Selected excerpt
— START —

The rain has now fully cleared and so another typical Orcadian summer’s day. And what a day it’s turning out to be!
In the central chamber of Structure Ten, there have been some fantastic finds that may be associated. Ken discovered a large nodule of haematite (iron ore, from Hoy).
This mineral is presumed to be the pigment used in some of the “painted” walls that has been discovered on site this year.
Although still displaying part of its natural botryoidal (a globular external form, resembling a bunch of grapes) form, there are also several polished facets on its surface, where it has been smoothed through use.
Apart from being crushed into a powder, before being mixed into a paint, hematite can also be rubbed, with a little water, directly on to stone to produce quite vivid colours.
Only a matter of metres away, Antonia may have discovered an example of this – a thin broken stone slab, with a faint, but definite, curving streak of red across its surface!
In Structure Eight, on his last day on site, Paul made a lovely find, in the form of a polished stone tool. Since the end of it is missing, we can’t decide whether it is the end of a very small axe, or a larger form of the polished stone “spatula” we discovered earlier in the excavation.
The trowelling line across the interior of Structure Twelve has almost finished removing the next layer of the thick, “middeny” soils that make up the upper fills of this building.
Photographs will now be taken from all angles, and from the photographic tower, as part of the site recording procedure.
On the outside of Structure Twelve, a small, slit trench has been opened up against its outer wall face in order to give us an insight into its construction and what depths of deposits we will be dealing with.

— END —

What needs to be done
Copy the stretch of the excavation update from "Apart from being" through "quite vivid colours.", swapping "vivid" for "bright".

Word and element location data

— START —

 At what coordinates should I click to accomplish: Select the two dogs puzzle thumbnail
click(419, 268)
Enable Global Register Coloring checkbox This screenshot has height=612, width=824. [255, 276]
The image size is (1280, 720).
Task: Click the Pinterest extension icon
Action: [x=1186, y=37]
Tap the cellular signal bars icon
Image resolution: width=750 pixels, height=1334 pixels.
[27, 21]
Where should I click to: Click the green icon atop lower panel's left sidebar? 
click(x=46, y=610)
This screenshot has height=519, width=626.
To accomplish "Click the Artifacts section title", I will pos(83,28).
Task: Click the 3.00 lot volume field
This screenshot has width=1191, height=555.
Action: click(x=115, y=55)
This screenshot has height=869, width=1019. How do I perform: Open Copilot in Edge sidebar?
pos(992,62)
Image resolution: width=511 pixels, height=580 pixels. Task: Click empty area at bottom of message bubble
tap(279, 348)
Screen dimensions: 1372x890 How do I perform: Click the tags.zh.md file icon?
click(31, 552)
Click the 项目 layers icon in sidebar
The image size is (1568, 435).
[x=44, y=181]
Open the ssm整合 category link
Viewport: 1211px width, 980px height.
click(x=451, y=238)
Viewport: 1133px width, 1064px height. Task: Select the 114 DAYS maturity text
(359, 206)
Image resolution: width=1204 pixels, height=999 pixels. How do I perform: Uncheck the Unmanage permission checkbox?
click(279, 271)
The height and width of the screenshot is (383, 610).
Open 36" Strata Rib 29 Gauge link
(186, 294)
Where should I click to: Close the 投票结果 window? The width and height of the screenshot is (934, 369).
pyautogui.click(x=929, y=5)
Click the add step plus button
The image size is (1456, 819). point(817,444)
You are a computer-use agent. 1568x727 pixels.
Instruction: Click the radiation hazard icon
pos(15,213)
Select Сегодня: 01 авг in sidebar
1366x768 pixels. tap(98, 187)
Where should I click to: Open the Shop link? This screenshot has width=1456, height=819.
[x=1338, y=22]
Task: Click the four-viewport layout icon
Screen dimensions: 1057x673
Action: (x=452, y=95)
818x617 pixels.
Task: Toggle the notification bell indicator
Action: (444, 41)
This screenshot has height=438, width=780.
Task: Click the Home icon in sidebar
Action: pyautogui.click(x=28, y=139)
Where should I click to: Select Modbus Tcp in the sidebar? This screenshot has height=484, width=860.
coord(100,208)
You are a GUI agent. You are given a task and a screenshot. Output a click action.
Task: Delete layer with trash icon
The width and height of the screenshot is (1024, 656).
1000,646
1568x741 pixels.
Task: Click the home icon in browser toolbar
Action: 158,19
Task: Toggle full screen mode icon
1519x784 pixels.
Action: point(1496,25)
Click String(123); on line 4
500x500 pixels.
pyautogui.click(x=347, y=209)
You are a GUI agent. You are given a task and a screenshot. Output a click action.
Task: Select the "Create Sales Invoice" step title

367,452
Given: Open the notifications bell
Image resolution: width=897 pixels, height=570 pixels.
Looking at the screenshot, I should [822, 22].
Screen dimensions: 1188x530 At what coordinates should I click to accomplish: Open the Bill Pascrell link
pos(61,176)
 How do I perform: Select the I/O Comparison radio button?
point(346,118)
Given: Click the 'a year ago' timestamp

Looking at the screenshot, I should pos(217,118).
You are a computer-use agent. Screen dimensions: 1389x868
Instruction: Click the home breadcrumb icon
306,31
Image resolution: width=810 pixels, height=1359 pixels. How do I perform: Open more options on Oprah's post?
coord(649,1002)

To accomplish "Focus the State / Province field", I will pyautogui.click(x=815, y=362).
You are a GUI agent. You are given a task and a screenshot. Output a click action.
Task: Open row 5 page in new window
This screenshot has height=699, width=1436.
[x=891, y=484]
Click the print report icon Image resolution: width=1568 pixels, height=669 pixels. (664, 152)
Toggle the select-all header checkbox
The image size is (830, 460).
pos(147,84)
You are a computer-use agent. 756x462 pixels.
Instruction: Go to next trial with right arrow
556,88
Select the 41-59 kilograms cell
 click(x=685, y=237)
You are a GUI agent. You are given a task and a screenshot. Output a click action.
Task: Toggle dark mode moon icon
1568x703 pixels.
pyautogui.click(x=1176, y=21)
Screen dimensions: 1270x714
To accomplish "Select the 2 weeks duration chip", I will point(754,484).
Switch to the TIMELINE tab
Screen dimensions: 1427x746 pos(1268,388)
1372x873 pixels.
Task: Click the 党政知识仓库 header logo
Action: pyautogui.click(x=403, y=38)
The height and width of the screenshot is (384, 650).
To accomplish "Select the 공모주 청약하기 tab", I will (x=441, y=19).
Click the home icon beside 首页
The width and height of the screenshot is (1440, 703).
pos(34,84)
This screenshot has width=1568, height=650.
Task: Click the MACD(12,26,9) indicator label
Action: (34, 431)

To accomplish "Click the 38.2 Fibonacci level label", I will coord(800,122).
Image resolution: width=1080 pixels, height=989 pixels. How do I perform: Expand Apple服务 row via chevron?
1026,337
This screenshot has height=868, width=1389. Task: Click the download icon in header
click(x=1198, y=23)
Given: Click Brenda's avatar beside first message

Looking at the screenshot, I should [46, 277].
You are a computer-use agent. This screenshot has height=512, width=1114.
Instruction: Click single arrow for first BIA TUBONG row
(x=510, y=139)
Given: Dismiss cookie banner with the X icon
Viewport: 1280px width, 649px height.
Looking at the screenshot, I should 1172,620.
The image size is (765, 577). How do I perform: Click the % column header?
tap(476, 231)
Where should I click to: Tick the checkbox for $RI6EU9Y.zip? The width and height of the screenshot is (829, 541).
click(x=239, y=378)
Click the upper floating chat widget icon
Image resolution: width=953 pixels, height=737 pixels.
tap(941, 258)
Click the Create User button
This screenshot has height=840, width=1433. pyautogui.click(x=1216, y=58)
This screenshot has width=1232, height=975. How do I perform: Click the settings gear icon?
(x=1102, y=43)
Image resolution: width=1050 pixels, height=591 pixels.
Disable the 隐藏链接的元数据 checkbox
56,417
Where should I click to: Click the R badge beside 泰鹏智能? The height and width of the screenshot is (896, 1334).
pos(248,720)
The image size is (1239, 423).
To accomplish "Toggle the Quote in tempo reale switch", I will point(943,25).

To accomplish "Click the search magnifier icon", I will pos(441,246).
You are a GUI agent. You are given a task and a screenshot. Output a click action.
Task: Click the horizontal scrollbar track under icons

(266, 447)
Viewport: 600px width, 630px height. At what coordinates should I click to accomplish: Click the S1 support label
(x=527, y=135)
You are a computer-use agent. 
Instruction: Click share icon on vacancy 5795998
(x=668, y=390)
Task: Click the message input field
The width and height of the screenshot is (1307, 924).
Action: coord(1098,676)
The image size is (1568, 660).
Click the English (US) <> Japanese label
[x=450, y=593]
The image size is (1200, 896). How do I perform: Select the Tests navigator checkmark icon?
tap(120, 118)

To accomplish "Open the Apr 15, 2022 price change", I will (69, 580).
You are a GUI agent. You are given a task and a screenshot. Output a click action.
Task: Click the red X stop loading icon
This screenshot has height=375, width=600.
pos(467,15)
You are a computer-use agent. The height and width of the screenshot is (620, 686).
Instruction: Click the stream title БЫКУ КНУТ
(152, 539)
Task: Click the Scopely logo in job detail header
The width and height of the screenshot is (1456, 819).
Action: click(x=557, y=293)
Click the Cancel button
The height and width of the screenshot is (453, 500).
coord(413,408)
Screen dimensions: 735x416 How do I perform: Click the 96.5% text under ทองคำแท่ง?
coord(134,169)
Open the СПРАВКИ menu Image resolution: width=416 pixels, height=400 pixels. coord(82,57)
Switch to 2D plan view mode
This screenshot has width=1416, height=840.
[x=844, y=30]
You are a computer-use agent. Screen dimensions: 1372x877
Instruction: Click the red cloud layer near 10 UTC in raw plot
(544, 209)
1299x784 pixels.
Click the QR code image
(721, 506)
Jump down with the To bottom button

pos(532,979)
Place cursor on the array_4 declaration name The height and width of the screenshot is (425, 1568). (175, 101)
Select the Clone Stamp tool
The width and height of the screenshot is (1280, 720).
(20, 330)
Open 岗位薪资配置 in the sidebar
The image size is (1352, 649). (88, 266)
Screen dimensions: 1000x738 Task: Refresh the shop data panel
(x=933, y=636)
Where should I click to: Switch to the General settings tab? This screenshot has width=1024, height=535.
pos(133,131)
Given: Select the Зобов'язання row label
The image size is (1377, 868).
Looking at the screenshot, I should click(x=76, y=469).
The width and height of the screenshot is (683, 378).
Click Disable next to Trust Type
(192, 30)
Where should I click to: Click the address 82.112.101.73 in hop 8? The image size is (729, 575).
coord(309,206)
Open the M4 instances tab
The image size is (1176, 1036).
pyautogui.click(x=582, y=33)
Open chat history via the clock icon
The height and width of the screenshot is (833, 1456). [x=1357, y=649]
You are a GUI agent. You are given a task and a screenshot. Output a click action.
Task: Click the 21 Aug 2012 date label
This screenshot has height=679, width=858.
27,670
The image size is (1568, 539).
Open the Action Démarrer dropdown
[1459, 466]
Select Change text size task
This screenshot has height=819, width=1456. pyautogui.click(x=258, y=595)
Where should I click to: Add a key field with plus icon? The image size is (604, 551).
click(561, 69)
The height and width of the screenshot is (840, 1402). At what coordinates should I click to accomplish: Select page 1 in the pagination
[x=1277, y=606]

— END —

Worked solution
Apart from being crushed into a powder, before being mixed into a paint, hematite can also be rubbed, with a little water, directly on to stone to produce quite bright colours.